Herbert Onyewumbu Wigwe Foundation
- Abbreviation: HOW
- Formation: 2016; 10 years ago
- Type: private operating foundation
- Purpose: Healthcare, Education, Mentorship
- Headquarters: Lagos, Nigeria
- Region served: Nigeria
- Key people: Herbert O. Wigwe, founder Anthonia Ally, CEO
- Website: thehowfoundation.org

= HOW Foundation =

Nigerian non-profit organization

The Herbert Onyewumbu Wigwe Foundation (HOW) is a Nigerian non-profit organization founded in 2016 by banker and entrepreneur Herbert O. Wigwe and headquartered in Lagos. Its CEO is Anthonia Ally.

== History and objectives ==
Herbert O. Wigwe (1966–2024) founded the HOW Foundation in 2016 as a social enterprise.

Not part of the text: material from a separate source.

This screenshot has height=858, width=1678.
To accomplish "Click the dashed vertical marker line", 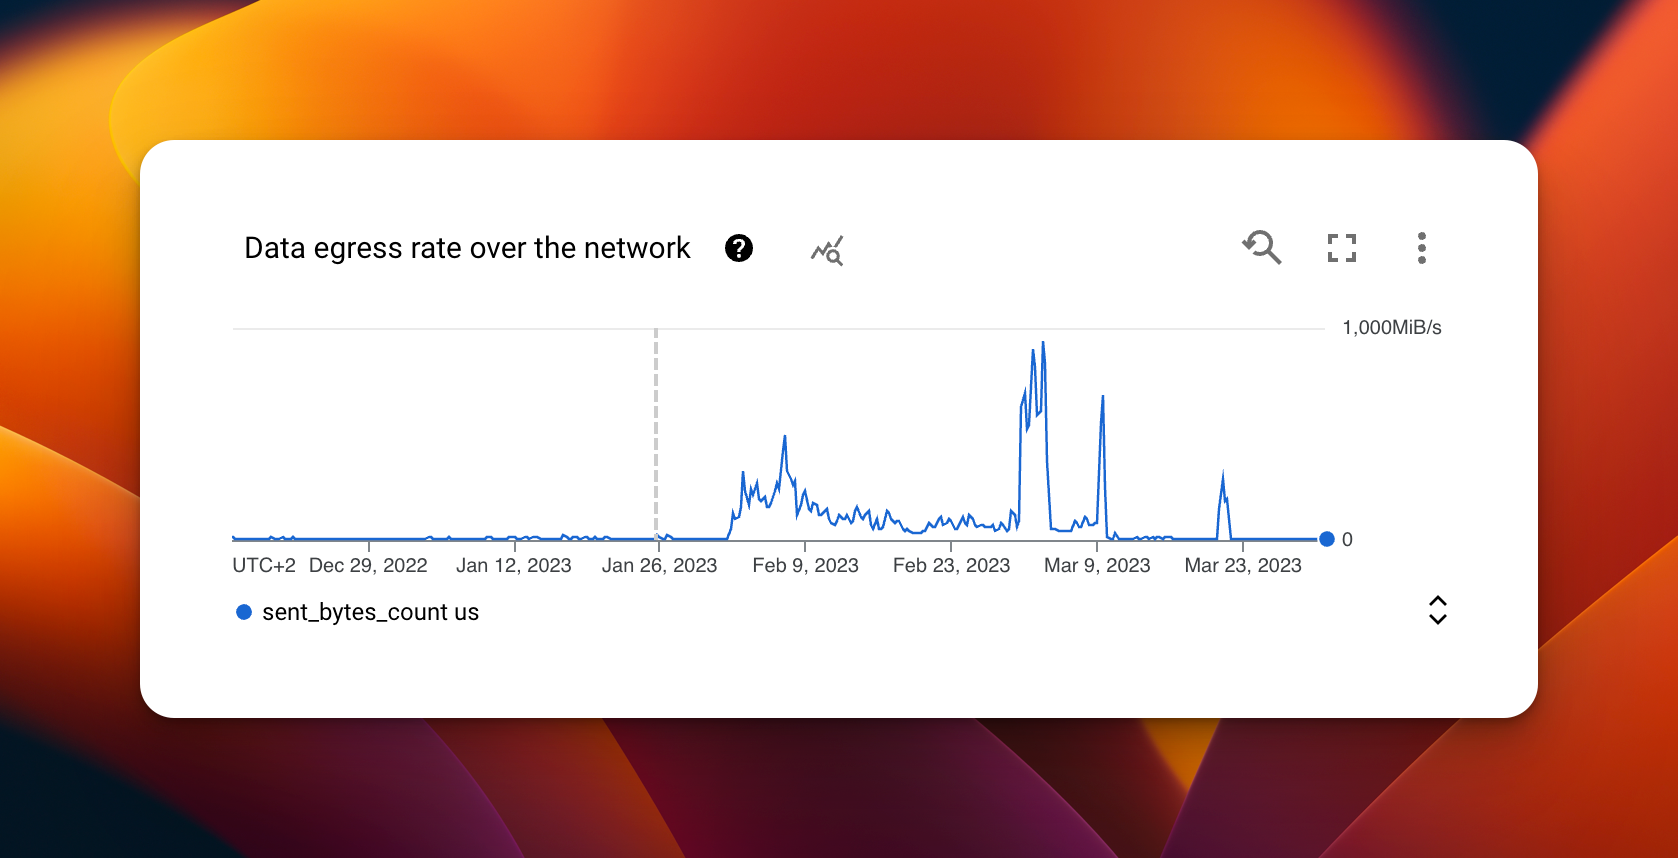I will (x=656, y=434).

It focuses on youth empowerment through leadership and mentorship and on health, specifically malaria and prostate cancer.

== Programs ==

=== Give Malaria No Place ===
The Give Malaria No Place (GMNP) initiative with Doctors Save A Life Foundation includes education, rapid-response testing, and distribution of mosquito nets and medication to prevent and treat malaria.
=== Prostate cancer awareness ===
Recognizing that prostate cancer is particularly common among Black men and that low awareness among Nigerians leads to its being diagnosed only when advanced, the foundation sponsored a charity football match to mark Prostate Cancer Awareness Month in September 2017.
=== Youth programmes ===
The foundation finances leadership and mentorship seminars with U.K.-based motivational speaker Joshua Ajitena for students in government secondary schools, and awards prizes and scholarships to top students. The foundation is also a major sponsor of God's Children Great Talent, an annual gospel-focused talent contest for children and young people organized by the City of David parish of the Redeemed Christian Church of God.
===Food distribution during COVID-19 lockdown===
During the COVID-19 pandemic, the foundation distributed food and relief packages in Wigwe's hometown of Isiokpo and other communities in Rivers State, to alleviate the effects of lockdown and other restrictions.